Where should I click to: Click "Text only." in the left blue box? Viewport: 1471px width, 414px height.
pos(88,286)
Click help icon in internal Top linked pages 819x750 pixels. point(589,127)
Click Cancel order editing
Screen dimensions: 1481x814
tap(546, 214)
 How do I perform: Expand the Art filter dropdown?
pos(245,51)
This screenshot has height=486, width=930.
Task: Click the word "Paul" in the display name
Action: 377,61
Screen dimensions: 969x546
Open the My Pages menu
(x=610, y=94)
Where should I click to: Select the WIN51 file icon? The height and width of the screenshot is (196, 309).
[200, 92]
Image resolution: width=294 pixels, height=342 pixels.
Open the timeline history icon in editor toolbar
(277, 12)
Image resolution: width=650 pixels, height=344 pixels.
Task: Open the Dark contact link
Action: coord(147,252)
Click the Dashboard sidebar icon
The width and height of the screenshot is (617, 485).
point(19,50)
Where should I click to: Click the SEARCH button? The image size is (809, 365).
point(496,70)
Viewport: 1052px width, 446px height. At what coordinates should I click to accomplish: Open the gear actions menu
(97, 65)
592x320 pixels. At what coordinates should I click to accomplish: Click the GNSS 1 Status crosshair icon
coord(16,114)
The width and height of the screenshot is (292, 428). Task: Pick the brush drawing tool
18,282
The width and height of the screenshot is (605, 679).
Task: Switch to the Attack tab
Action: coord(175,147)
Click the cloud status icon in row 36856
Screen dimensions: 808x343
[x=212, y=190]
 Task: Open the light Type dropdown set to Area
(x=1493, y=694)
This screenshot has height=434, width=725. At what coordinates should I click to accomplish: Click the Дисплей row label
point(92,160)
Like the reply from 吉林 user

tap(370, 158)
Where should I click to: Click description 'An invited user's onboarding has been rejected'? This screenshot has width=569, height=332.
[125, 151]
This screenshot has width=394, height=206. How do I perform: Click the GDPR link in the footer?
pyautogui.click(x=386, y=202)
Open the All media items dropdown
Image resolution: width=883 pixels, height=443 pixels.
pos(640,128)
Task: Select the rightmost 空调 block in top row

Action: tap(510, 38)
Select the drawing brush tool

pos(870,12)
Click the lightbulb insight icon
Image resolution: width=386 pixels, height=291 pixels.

- **Instructions to follow**: An exact copy of the lines above, from the one containing "Click help icon" down to the one containing "Screen dimensions: 969x546" and including both, is the whole answer; retype it and nothing else.

- **Solution to this problem**:
Click help icon in internal Top linked pages 819x750 pixels. point(589,127)
Click Cancel order editing
Screen dimensions: 1481x814
tap(546, 214)
 How do I perform: Expand the Art filter dropdown?
pos(245,51)
This screenshot has height=486, width=930.
Task: Click the word "Paul" in the display name
Action: 377,61
Screen dimensions: 969x546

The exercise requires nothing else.